Detect if parameter passed is an array? Javascript [duplicate]

邮差的信 提交于 2019-12-02 19:58:19
if (param instanceof Array)
    ...

Edit. As of 2016, there is a ready-built method that catches more corner cases, Array.isArray, used as follows:

if (Array.isArray(param))
    ...

This is the approach jQuery 1.4.2 uses:

var toString = param.prototype.toString;
var isArray = function(obj) {
        return toString.call(obj) === "[object Array]";
    }

I found this here:

function isArray(obj) {
    return obj.constructor == Array; 
}

also this one

function isArray(obj) {
    return (obj.constructor.toString().indexOf(”Array”) != -1);
}

You can test the constructor property:

if (param.constructor == Array) {
    ...
}

Though this will include objects that have an array prototype,

function Stack() {
}
Stack.prototype = [];

unless they also define constructor:

Stack.prototype.constructor = Stack;

or:

function Stack() {
    this.constructor = Stack;
}

Some days ago I was building a simple type detection function, maybe its useful for you:

Usage:

//...
if (typeString(obj) == 'array') {
  //..
}

Implementation:

function typeString(o) {
  if (typeof o != 'object')
    return typeof o;

  if (o === null)
      return "null";
  //object, array, function, date, regexp, string, number, boolean, error
  var internalClass = Object.prototype.toString.call(o)
                                               .match(/\[object\s(\w+)\]/)[1];
  return internalClass.toLowerCase();
}

The second variant of this function is more strict, because it returns only object types described in the ECMAScript specification (possible output values: "object", "undefined", "null", and "function", "array", "date", "regexp", "string", "number", "boolean" "error", using the [[Class]] internal property).

Duck Typying

Actually, you don't necessarily want to check that an object is an array. You should duck type it and the only thing you want that object to implement is the length property. After this you can transform it into an array:

var arrayLike = {
    length : 3,

    0: "foo"
};

// transform object to array
var array = Array.prototype.slice.call(arrayLike);

JSON.stringify(array); // ["foo", null, null]
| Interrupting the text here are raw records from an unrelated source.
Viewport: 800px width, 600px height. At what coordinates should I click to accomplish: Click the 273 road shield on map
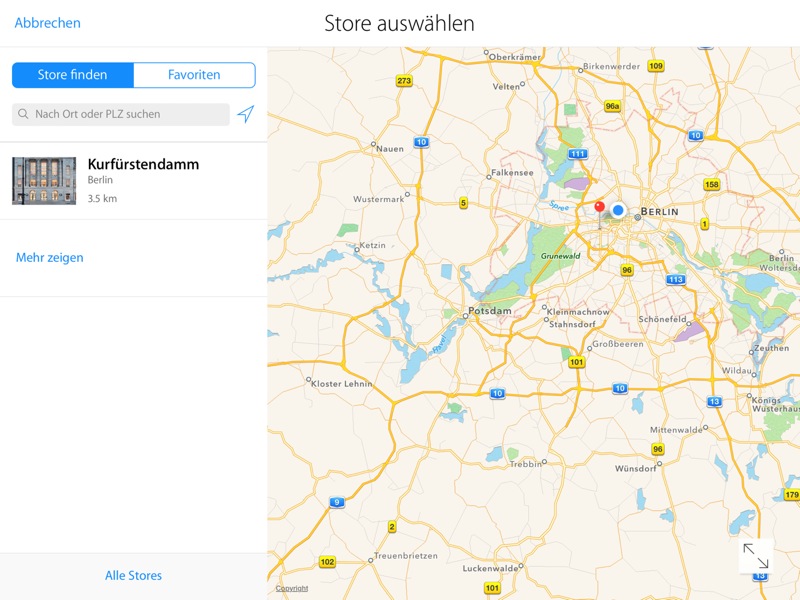pos(404,81)
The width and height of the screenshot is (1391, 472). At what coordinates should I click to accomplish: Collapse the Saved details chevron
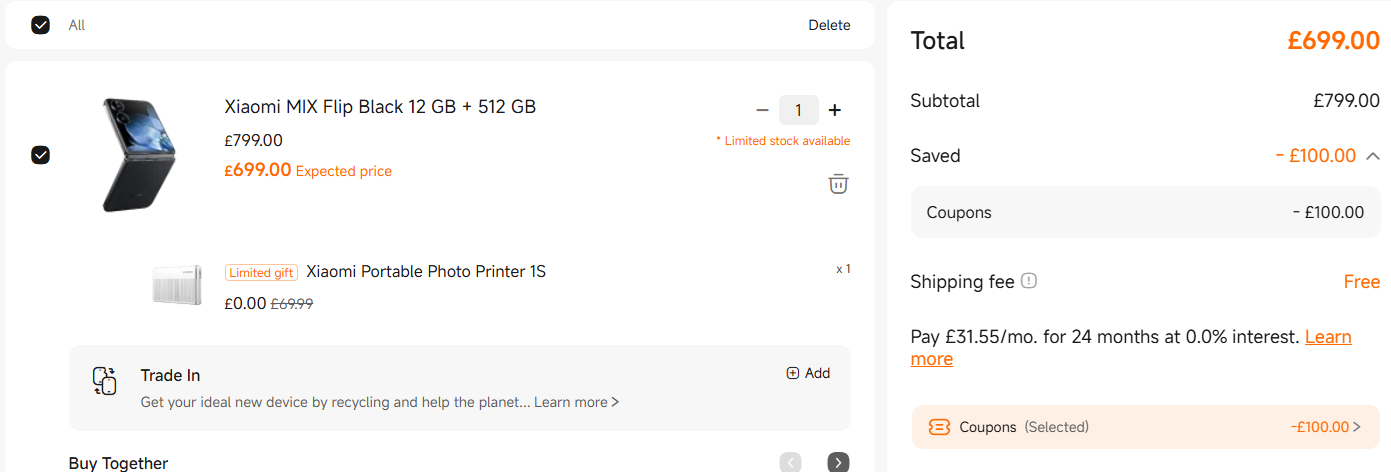tap(1373, 156)
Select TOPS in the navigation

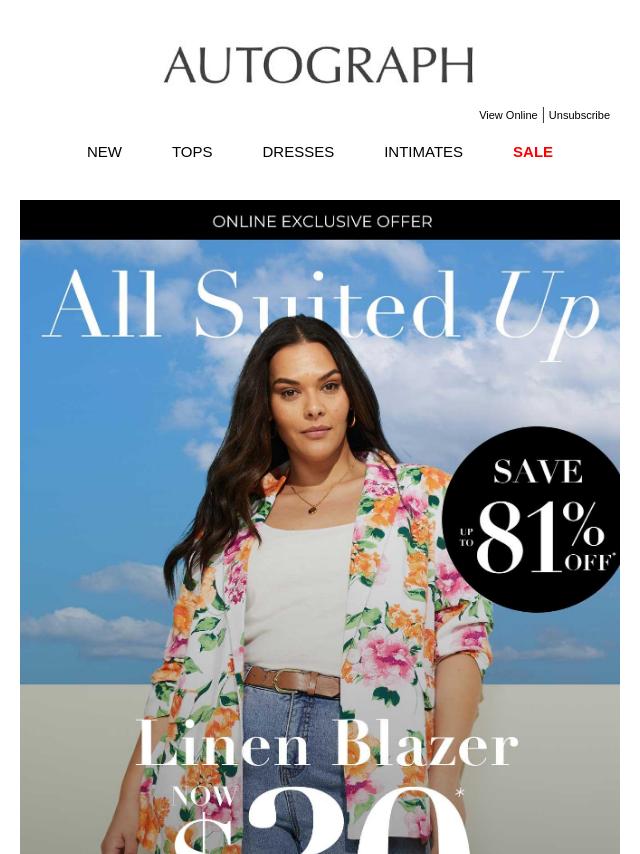(x=192, y=152)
Array.prototype.slice.call(object) will transform into an array every object that exposes a length property. In the case of strings for example:

var array = Array.prototype.slice.call("123");
JSON.stringify(array); // ["1", "2", "3"]

Well, this technique it's not quite working on IE6 (I don't know about later versions), but it's easy to create a small utility function to transform objects in arrays.